Juin est aussi le mois du rapport annuel de la Cour des comptes, celle-ci épluchant les comptes publics et épinglant les mauvais élèves. La fiscalité sur l’alcool est cette année dans le collimateur. « L’institution pointe les ratés de la lutte contre la consommation d’alcool en France toujours à l’origine de 50 000 décès par an », relève Le Figaro. « Malgré une baisse régulière de la consommation d'alcool depuis les années 1960, chaque Français boit encore 12 litres en moyenne par an, bien plus que ses voisins européens.
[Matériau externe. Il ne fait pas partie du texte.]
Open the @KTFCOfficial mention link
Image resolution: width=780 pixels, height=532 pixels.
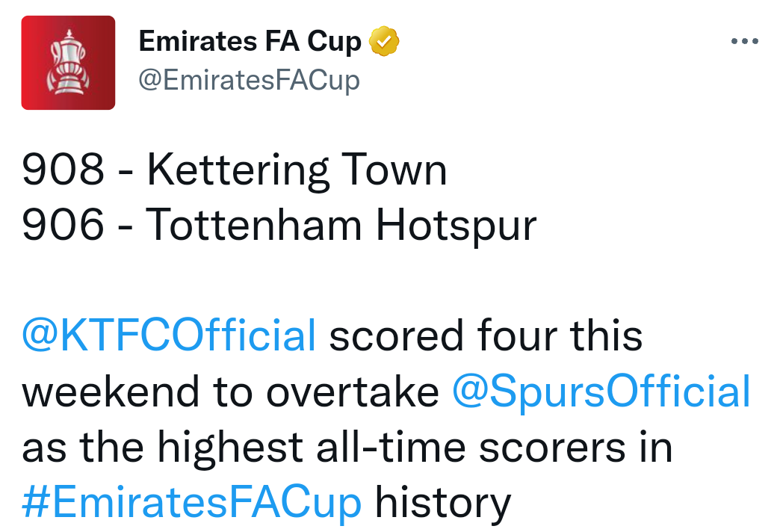tap(169, 335)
Il n'existe pas de consensus sur le seuil à partir duquel la consommation d'alcool devient dangereuse, mais la Cour note qu'elle est la première cause d'hospitalisation (…) et serait aussi à l'origine d'un coût social de 120 milliards d'euros en 2010 ».  En conséquence, « la Cour des Comptes plaide  pour une sévérité accrue et préconise des mesures qui ont fait leurs preuves dans d'autres pays, comme une augmentation du prix de l'alcool. ». Le Figaro cite les Sages de la rue Cambon : «L'action par les prix et la fiscalité apparaît dans toutes les études récentes comme l'une des mesures les plus efficaces». Le Monde s’intéresse à la réaction « des alcooliers », lesquels s’y opposent : « Selon Vin et société, le bras armé de la viticulture française, « la Cour des comptes pose les vrais problèmes mais apporte de mauvaises solutions », estime sa déléguée générale, Audrey Bourolleau. Enfin, pour Avec modération, qui regroupe les groupes de spiritueux, « ces propositions sont pénalisantes pour le secteur économique et sans bénéfice sanitaire démontré ». Laurence Girard qui signe l’article commente : « La seule vente des vins et spiritueux à l’export a atteint un chiffre record de 11,7 milliards d’euros en 2015, dont 8 milliards pour le champagne et les vins et 2,8 milliards pour le cognac. Des produits de la vigne. Pas étonnant de trouver donc aux avant-postes Vin et société, très écouté par les élus des régions viticoles, dans les débats sur la réglementation. Cet organisme a d’ailleurs porté avec succès le projet d’assouplissement des règles publicitaires fixées par la loi Evin, même si les retombées seront peut-être plus profitables aux groupes de spiritueux ou aux brasseurs ».